Молодой петроградский художник Владимир Дмитриев, ученик «Курмансцепа», создал на сцене непонятную, хотя отчасти и занятную конструкцию: на заднем плане поставил (или подвесил) два фанерных круга — красный и золотой, — на фоне которых причудливо разместились серебристо-серые кубы, цилиндры и другие геометрические фигуры, а над сценой витал блестящий жестяной конус, отдаленно похожий на крышку рояля. Это была несколько неуклюжая попытка создать что-то конструктивистское — судя по фотографиям, выглядело очень похоже на декорации Александры Экстер в знаменитом фильме «Аэлита». Совпадение занятное: Экстер так же, как Любовь Попова и Варвара Степанова, принимала участие в выставке конструктивистов «5x5=25». (Футуристы и конструктивисты были не близнецы-братья, но явные единомышленники.)

Спектакль, представленный публике (как и намечалось) 7 ноября 1920 года, вначале имел успех, поскольку на него — как и на многие тогдашние мероприятия — публику пускали бесплатно. Однако мало кто из пришедших понимал, что происходит на сцене.
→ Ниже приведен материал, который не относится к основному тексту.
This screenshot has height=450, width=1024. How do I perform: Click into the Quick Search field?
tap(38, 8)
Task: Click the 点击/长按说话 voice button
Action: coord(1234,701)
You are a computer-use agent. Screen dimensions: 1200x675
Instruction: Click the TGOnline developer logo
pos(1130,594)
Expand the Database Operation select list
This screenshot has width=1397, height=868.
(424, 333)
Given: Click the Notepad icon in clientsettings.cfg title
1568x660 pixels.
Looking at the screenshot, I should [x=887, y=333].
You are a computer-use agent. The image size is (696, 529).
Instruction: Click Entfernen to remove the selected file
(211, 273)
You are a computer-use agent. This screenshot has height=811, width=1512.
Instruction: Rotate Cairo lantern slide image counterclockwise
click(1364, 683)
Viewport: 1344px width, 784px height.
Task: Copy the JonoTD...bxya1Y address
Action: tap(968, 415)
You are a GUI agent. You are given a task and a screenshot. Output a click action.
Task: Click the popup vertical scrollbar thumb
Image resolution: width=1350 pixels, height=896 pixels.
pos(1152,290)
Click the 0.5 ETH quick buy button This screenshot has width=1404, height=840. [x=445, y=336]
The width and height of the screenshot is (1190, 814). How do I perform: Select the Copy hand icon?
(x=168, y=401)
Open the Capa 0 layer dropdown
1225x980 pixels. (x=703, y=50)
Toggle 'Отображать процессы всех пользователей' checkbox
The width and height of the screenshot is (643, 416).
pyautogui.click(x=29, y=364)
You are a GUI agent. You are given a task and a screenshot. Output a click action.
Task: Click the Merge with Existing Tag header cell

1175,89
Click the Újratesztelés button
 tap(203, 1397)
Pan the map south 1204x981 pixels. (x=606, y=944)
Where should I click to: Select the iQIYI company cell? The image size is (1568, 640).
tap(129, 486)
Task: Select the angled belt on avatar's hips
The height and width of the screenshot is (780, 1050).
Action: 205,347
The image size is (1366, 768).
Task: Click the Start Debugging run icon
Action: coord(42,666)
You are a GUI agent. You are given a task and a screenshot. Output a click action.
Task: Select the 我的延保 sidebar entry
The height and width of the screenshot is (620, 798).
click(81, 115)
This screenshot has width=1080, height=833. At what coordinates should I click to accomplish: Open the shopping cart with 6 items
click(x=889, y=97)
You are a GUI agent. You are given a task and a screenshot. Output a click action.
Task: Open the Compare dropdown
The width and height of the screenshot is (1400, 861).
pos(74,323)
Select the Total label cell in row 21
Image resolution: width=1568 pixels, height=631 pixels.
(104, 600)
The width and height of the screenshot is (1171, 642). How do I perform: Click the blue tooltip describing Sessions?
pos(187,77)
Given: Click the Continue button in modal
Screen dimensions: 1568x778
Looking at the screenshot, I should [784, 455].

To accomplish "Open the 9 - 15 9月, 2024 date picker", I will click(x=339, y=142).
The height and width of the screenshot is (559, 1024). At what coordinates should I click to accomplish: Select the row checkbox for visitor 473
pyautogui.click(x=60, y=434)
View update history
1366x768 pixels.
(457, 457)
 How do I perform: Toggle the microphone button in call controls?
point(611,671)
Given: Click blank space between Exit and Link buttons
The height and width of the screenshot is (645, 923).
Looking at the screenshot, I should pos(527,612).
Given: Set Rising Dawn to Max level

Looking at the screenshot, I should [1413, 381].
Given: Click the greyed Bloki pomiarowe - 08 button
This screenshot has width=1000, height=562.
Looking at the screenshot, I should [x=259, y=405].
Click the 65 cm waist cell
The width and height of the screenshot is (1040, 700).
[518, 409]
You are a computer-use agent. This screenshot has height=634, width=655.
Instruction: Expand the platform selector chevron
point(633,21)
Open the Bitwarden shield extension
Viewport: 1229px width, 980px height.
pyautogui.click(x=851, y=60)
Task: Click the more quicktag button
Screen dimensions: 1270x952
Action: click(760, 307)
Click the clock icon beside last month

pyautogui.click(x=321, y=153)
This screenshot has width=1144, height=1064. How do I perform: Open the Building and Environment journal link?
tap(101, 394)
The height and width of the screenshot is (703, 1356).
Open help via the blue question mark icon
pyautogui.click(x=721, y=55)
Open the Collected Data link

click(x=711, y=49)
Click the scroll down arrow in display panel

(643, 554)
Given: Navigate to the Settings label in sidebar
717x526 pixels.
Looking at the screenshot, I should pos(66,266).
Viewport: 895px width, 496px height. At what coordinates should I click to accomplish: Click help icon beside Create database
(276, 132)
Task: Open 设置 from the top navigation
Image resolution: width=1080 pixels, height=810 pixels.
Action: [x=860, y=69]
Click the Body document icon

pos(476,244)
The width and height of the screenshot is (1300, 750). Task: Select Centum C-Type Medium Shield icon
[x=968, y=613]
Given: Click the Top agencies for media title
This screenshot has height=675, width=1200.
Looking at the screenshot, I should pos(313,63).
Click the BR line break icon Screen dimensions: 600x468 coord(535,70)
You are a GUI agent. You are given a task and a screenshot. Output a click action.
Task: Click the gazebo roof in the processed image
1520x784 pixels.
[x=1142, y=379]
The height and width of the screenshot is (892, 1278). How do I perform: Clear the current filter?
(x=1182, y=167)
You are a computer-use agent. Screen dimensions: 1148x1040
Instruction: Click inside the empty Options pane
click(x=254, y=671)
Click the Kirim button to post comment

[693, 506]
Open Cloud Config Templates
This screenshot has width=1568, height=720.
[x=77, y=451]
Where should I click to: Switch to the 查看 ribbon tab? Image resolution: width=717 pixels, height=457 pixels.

Луначарский иронически признавался: «Я несколько сконфузился, когда рабочие, тоже сконфуженные и почти вспотевшие от сознания своей некультурности, указывая перстом на ту или иную подробность декорации, спрашивали меня, что сей сон значит…»

Это был спектакль реально футуристический — совсем не бездарный, оригинальный, очень претенциозный, но далеко не судьбоносный. Вернее, негативно судьбоносный. При всей внешней простоте, при всей балаганной зазывности, волей-неволей отрицающий сам себя. Именно он (так же, как последующий спектакль) заставляет задуматься о принципиальной несовместимости футуризма с театральной сценой.

Образность футуризма смущала не только малограмотных зрителей — она раздражала и многих критиков. Вообще, критики, даже те, кто признавал небесполезность попыток Мейерхольда сказать этим спектаклем «новое слово», жестко отмечали многие его издержки. Даже неизменные поклонники режиссера (Бескин, Загорский, Брик) сопровождали похвалы серьезными упреками (эмоция превалирует над словом… беспорядочность в развитии интриги… сумбурность, расхлябанность, хаотичность и т. д.). Но куда как более веские удары нанесли спектаклю авторитетная Крупская (начальник Мейерхольда в Госполитпросвете), Борис Фердинандов, Юрий Соболев. Сердито и насмешливо высказался Шкловский в петроградской газете «Речь». Но особенно впился в спектакль постоянный (уже тогда постоянный!) противник Мейерхольда Александр Таиров, обозвавший «Зори» «вульгарным лубком» и «горчицей после ужина».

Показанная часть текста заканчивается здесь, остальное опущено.